● Required tasks
a) In the derivation about the matrix Λ, shorten the paragraph beginning "We need one more property of" while keeping its main facts.
b) Using the derivation about the matrix Λ, explain in one to three sentences why Λ00 must be either at least 1 or at most −1.
c) Proceed with the derivation about the matrix Λ, picking up after its final sentence.
[BEGIN Selection]
We can also see that {\Lambda^{T}} is a valid transformation by left-multiplying by {\Lambda} and right-multiplying by {\Lambda^{T}}:

\displaystyle   g \displaystyle  = \displaystyle  \Lambda^{-1}g\left(\Lambda^{-1}\right)^{T}\ \ \ \ \ (21)
\displaystyle  \Lambda g\Lambda^{T} \displaystyle  = \displaystyle  \left(\Lambda\Lambda^{-1}\right)g\left(\Lambda^{-1}\right)^{T}\Lambda^{T}\ \ \ \ \ (22)
\displaystyle  \displaystyle  = \displaystyle  g \ \ \ \ \ (23)

We need one more property of {\Lambda} concerning the element {\Lambda_{00}}. Again starting from 9, the 00 component of the RHS is {g_{00}=1}, and writing out the 00 component of the LHS explicitly we have

\displaystyle  \left[\Lambda^{T}g\Lambda\right]_{00}=\Lambda_{00}^{2}-\sum_{i=1}^{3}\Lambda_{i0}^{2}=1 \ \ \ \ \ (24)

This gives

\displaystyle  \Lambda_{00}=\pm\sqrt{1+\sum_{i=1}^{3}\Lambda_{i0}^{2}} \ \ \ \ \ (25)

Thus either {\Lambda_{00}\ge1} or {\Lambda_{00}\le-1}.
[END Selection]
[BEGIN Extracted data]
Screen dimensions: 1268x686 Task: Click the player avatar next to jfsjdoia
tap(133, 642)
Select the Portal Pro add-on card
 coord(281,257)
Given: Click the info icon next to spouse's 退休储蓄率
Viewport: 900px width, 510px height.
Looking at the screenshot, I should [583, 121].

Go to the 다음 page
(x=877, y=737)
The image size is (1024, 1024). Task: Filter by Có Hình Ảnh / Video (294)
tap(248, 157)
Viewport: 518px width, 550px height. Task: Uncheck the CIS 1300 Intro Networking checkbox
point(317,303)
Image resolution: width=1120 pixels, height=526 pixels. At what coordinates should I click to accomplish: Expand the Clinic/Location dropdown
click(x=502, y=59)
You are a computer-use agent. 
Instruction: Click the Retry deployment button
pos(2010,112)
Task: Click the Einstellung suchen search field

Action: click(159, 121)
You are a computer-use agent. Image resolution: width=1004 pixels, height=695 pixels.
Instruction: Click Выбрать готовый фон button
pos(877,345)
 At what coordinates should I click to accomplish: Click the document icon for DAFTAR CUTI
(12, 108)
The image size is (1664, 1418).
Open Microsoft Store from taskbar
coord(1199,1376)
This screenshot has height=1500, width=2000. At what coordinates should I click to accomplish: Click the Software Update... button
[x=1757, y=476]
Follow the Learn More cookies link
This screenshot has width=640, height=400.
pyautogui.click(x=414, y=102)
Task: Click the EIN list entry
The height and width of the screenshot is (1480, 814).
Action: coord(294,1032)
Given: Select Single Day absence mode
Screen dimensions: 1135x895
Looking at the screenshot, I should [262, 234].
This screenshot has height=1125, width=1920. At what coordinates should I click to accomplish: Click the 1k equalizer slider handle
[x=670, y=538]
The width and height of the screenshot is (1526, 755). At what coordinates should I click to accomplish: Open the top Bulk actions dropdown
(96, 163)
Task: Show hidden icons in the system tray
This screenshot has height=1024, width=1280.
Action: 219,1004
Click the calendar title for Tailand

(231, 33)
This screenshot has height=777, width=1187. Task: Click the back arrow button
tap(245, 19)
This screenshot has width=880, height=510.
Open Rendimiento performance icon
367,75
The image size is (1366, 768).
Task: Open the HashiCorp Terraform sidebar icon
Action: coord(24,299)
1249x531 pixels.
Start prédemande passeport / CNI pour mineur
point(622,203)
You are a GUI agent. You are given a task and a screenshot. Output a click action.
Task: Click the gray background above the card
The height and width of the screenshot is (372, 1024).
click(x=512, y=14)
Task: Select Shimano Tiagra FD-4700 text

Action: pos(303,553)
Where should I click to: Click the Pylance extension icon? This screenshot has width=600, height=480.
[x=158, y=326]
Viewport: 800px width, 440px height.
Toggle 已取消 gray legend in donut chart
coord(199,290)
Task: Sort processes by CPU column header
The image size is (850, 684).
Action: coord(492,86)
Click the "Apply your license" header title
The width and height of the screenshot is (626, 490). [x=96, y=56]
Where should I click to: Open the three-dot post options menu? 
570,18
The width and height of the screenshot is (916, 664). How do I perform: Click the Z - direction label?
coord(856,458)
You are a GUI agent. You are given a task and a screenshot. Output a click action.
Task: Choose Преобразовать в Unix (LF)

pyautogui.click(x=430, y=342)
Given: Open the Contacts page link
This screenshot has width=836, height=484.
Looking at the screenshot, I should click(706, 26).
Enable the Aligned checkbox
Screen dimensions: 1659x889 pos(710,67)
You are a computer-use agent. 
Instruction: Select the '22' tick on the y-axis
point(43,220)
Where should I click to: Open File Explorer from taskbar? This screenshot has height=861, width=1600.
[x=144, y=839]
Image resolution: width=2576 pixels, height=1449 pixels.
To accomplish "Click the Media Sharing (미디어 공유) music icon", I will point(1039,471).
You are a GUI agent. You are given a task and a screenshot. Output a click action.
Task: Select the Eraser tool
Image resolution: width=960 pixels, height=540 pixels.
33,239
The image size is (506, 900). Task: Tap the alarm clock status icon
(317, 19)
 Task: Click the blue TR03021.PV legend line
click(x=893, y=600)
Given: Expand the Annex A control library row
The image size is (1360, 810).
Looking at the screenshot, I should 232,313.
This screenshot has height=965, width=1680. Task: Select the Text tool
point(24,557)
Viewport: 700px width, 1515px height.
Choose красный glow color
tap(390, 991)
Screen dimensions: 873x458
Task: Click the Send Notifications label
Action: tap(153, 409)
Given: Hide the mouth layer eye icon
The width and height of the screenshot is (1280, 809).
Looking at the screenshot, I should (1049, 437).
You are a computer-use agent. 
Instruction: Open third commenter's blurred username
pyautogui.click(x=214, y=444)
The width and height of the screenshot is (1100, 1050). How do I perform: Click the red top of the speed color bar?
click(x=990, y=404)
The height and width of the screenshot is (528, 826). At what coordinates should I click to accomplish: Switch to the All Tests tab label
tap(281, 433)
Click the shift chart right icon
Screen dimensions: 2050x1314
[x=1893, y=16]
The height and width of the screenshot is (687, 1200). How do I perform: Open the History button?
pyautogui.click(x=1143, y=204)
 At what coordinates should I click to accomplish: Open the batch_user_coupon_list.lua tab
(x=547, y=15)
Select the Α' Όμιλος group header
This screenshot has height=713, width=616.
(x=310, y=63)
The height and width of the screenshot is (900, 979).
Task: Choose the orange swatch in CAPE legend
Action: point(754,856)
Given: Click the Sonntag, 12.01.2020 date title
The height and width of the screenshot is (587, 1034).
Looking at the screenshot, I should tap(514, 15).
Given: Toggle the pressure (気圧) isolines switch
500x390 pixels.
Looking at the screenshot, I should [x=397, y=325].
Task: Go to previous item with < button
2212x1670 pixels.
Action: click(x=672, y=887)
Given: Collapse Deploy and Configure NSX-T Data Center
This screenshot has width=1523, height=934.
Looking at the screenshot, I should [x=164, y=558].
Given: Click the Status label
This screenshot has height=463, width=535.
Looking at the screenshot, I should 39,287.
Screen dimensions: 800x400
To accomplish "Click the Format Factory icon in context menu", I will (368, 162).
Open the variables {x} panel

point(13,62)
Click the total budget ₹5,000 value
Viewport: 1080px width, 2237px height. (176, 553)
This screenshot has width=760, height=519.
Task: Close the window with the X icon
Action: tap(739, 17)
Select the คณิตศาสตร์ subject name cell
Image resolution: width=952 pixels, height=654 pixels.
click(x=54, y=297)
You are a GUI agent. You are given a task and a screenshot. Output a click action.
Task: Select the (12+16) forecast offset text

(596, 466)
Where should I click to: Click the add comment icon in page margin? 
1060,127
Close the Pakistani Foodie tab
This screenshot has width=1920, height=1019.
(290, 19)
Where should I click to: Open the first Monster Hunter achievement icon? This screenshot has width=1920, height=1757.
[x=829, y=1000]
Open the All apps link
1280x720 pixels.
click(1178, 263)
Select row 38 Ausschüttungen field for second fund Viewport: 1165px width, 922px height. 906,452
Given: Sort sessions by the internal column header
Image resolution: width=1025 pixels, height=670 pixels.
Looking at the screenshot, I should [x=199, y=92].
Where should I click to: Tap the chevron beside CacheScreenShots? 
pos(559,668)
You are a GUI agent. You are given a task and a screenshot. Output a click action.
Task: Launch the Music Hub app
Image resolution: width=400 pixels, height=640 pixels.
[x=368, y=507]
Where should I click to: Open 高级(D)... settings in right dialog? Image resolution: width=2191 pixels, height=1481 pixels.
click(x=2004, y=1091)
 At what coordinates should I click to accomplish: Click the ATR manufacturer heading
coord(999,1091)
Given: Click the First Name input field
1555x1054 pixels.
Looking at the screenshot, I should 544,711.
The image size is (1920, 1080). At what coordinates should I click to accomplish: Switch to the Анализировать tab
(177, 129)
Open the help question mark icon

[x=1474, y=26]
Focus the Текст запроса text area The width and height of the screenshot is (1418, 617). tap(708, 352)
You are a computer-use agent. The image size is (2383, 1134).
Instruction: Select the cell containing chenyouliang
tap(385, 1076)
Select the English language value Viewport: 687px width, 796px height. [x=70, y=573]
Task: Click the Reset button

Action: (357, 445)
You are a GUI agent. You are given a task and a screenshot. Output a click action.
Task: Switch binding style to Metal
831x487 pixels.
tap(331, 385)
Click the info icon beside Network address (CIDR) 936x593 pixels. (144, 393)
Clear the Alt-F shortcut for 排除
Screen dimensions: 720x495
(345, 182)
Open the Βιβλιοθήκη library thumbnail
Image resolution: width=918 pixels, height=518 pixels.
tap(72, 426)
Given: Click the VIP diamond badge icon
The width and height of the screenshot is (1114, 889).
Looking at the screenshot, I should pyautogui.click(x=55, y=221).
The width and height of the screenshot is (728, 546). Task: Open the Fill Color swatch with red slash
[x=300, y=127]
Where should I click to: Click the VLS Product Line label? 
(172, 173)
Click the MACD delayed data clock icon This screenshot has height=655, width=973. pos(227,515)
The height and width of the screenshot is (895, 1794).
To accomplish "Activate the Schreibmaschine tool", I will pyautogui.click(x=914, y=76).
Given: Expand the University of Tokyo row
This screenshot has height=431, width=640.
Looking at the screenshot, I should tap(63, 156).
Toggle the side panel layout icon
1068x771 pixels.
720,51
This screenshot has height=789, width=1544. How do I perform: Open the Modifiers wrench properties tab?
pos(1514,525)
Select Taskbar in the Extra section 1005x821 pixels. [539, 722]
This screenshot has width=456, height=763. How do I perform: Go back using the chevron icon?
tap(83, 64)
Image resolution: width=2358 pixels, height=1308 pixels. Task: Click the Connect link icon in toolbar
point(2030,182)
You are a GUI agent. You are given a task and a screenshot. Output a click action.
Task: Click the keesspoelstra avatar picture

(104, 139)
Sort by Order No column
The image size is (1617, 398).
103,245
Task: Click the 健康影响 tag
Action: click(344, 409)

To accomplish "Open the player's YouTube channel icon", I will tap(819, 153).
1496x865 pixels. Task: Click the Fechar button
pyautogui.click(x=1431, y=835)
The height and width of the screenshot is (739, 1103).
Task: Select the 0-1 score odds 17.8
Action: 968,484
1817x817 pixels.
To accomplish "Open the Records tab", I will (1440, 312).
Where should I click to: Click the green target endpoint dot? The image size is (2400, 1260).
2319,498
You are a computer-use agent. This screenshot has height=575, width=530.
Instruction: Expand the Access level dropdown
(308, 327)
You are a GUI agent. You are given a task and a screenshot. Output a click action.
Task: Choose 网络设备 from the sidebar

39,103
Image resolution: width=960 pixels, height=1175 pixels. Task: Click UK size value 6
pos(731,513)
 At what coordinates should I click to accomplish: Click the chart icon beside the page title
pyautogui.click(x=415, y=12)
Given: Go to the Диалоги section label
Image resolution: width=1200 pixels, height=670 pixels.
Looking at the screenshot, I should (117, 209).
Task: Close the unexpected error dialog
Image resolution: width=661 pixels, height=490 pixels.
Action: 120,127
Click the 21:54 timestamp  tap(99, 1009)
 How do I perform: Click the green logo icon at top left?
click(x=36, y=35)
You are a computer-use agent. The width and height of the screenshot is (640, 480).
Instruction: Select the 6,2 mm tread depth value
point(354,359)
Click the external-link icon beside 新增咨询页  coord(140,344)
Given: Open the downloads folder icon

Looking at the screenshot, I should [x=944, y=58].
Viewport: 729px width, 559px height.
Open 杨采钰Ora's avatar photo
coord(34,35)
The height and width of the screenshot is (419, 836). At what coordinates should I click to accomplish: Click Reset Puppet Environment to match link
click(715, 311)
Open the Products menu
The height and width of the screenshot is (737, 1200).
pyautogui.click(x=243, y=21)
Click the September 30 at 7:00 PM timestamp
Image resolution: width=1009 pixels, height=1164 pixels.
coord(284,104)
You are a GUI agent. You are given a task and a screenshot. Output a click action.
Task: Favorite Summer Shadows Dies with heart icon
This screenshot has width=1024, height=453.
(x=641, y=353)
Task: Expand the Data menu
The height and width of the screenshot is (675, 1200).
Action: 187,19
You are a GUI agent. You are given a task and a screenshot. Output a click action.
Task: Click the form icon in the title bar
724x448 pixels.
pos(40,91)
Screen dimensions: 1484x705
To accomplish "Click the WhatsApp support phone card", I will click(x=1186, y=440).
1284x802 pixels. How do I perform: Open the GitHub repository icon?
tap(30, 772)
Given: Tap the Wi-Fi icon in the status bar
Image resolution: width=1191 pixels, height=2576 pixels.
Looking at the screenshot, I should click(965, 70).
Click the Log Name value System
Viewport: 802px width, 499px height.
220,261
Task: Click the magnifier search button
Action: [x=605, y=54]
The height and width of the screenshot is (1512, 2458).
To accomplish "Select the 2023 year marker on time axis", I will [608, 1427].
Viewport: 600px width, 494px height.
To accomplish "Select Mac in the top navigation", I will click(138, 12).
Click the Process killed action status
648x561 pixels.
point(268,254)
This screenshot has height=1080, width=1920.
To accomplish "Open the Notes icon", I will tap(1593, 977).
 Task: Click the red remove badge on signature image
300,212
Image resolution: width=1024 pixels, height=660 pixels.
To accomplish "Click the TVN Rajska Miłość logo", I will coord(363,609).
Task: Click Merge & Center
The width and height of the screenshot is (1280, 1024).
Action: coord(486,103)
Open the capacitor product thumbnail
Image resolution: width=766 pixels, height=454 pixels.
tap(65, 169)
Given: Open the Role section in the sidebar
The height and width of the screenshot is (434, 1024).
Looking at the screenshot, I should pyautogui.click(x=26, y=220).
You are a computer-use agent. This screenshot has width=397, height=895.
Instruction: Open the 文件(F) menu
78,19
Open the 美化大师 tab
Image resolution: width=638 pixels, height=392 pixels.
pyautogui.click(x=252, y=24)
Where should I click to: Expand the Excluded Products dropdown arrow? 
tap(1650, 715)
[END Extracted data]
● Exercise results
a) One last property of Λ is needed, concerning the element Λ00. Starting again from equation 9, the 00 component of the right-hand side is g00 = 1, and the 00 component of the left-hand side is written out explicitly.

b) The 00 component of equation 9 gives Λ00² minus the sum of Λi0² for i = 1 to 3, set equal to 1. So Λ00 equals plus or minus the square root of 1 plus that sum of squares. Because the sum cannot be negative, the square root is at least 1, which puts Λ00 either at or above 1 or at or below −1.

c)
From the determinant and {\Lambda_{00}}, we can classify a particular transformation matrix {\Lambda} as being in one of four so-called connected components. Jaffe spells out in detail the proof that these four components are disjoint, that is, we can’t define some parameter {s} that can be varied continuously to move a matrix {\Lambda} from one connected component to another connected component. The notation {\mathcal{L}_{+}^{\uparrow}} indicates the set of matrices with {\det\Lambda=+1} (indicated by the + subscript) and {\Lambda_{00}\ge1} (indicated by the {\uparrow} superscript). The other three connected components are {\mathcal{L}_{-}^{\uparrow}} ({\det\Lambda=-1}, {\Lambda_{00}\ge1}); {\mathcal{L}_{+}^{\downarrow}} ({\det\Lambda=+1}, {\Lambda_{00}\le1}); and {\mathcal{L}_{-}^{\downarrow}} ({\det\Lambda=-1}, {\Lambda_{00}\le1}). Not all of these subsets of {\mathcal{L}} form groups, as some of them are not closed under multiplication.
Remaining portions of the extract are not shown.